Commitment scheme

From CRYPTUTOR

A commitment scheme is a cryptographic implementation of a locked box which can later be opened, and its contents revealed.

[edit]

Definition

A commitment scheme is a 2-party protocol with two phases:

Commit phase: The sender fixes a message $x$ , and the two engage in a protocol. The receiver obtains some commitment information $C$ .
Reveal phase: The sender sends $x$ along with some decommitment information $D$ . The receiver checks that these quantities are consistent with $C$ , and if so, accepts $x$ as the decommitted value.

The security properties required are called the binding and hiding properties of the scheme:

Binding: (security for the receiver) The commit phase determines a unique message $x$ . I.e, after the commit phase, a malicious sender can only successfully reveal a single value.
Hiding: (security for the sender) A malicious receiver cannot distinguish between commitments of two different messages.

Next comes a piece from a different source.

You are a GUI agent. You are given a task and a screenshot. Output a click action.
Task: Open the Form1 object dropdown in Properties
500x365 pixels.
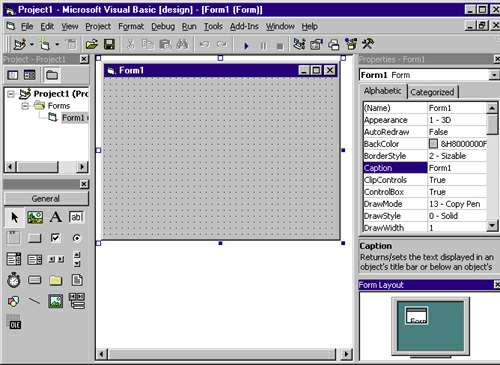click(494, 75)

We can consider statistical or computational versions of these two properties, depending on whether malicious senders and receivers are allowed to be unbounded or PPT, respectively.

[edit]

Example application

Suppose Alice wants to convince Bob that she can predict stock market prices, so that he will pay a lot of money to buy her insider tips. She can do this by first committing her prediction ("up" or "down") to Bob at the beginning of the day. Then after the market closes, she can reveal the prediction to him. Bob can be assured that Alice's prediction was determined before the stock market moved. Alice can be assured that Bob didn't learn her prediction until the end of the day (so he can't use it to make any money).

[edit]

Existence

A simple commitment scheme for single-bit messages can be built using any one-way function $f$ with a hard-core bit $B$ .

Commit phase: To commit to a bit $b$ , the sender chooses a random string $r$ and sends the pair $(f(r), b \oplus B(r))$ as the commitment information.
Reveal phase: To reveal, the sender tells the receiver $b$ and $r$ . The receiver verifies that the commitment information is consistent with these values.